Many Americans learned a valuable lesson in 2000: The technologies that emerged over the previous century for casting and counting votes are not always as reliable as they need to be, especially in close elections. Those tools — mechanical lever machines, punch cards, optical-mark readers and, most recently, touch-screen and push-button electronic units — emerged as urban populations grew and as pressure intensified for rapid tallying of results, largely from candidates and broadcasters. For years, they were widely accepted as accurate. But as early as 1975, Roy Saltman, an engineer at the National Bureau of Standards (now the National Institute of Standards and Technology), undertook a privately funded study of voting and vote-counting technology and recommended that punch-card systems be dropped as soon as possible due to problems like hanging chads. Alarm. Yawn. Hit the snooze button. A 1988 update had the same reaction. In 1990, after extensive public hearings, the Federal Election Commission’s Office of Election Administration issued voluntary guidelines regarding the testing and certification of voting and vote-counting technologies. America was beginning to wake up. Around the same time, the House Subcommittee on Elections of the Committee on Administration held hearings on emerging voting technologies. The report of those hearings was a cornucopia of information. Another sign of awakening. Yet in 1994, one of the first actions of the new Republican majority was to eliminate the Subcommittee on Elections. Big yawn. Hit the snooze button.

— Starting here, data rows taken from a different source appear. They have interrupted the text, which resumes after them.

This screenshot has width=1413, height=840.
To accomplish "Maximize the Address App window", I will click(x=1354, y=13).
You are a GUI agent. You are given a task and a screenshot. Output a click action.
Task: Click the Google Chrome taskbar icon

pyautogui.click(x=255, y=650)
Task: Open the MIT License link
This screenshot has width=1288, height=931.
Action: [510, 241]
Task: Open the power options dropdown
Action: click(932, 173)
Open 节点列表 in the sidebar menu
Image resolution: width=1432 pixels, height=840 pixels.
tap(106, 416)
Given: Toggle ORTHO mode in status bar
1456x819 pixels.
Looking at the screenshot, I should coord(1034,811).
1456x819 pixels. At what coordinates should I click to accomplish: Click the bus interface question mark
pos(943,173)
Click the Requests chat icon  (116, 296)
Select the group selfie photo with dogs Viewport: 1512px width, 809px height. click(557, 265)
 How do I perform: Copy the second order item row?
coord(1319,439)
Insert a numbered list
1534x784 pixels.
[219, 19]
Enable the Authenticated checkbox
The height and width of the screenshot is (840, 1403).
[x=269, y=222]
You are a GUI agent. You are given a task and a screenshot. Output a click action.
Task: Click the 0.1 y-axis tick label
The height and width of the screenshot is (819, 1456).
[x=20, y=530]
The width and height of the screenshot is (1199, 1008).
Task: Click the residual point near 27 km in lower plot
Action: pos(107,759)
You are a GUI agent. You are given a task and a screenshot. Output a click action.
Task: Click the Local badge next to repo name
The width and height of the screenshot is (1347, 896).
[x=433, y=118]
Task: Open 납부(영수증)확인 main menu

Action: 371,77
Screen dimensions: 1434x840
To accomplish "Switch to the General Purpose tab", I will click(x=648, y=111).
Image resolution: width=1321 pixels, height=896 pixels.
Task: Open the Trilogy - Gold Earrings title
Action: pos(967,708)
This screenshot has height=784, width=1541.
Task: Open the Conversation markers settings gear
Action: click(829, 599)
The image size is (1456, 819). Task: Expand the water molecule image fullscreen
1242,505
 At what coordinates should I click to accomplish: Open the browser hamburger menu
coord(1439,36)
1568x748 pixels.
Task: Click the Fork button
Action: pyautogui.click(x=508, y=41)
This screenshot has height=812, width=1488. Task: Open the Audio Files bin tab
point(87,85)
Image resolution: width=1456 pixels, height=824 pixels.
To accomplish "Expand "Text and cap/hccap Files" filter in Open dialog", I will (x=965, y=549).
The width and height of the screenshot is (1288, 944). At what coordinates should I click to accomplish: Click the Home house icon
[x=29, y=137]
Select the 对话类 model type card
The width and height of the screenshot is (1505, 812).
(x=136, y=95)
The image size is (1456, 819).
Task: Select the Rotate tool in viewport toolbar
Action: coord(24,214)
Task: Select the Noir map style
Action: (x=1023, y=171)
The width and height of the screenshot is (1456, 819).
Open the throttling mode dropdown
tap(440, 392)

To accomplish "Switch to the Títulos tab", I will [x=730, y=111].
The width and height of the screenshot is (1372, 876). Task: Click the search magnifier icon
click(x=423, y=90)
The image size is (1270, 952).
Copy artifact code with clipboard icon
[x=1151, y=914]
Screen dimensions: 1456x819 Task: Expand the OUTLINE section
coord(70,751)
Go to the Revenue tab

The shrieks of millions of Americans in the aftermath of the Florida debacle in 2000 stirred Congress somewhat, yet it still took nearly a year until it passed the Help America Vote Act, which “established” an Election Assistance Commission (EAC) and “provided” funds to assist the states in modernizing their voting and vote-counting equipment.
But delays in appointing the members and appropriating funds for the EAC meant the commission was unable to begin its work until March 2004, too late to have any meaningful impact on the 2004 elections. The snooze button prevailed again.
In 2005, the Commission on Federal Electoral Reform, a bipartisan, private group commonly known as the “Carter-Baker Commission,” brought together 21 former members of Congress, scholars, and nonpartisan leaders to discuss a range of challenges facing U.S. election administration. The commission concluded its work in 2005 by issuing 87 recommendations to improve elections, including transferring responsibility for voter registration lists from local authorities to the states; checking across states for duplicate registration records; requiring voters to present identification in order to vote (but, significantly, recommending that states deploy mobile offices and make other concerted efforts to ensure that anyone wanting to vote is able to obtain the needed ID easily); and passing a federal law to require paper audit trails on all electronic voting machines. It also suggested changing the EAC and state election offices alike into non-partisan, professional bodies.
While there has been isolated progress on implementing some of those recommendations, the snooze button has largely won out, year after year, allowing the quality of U.S. elections to fall farther behind those of numerous other countries.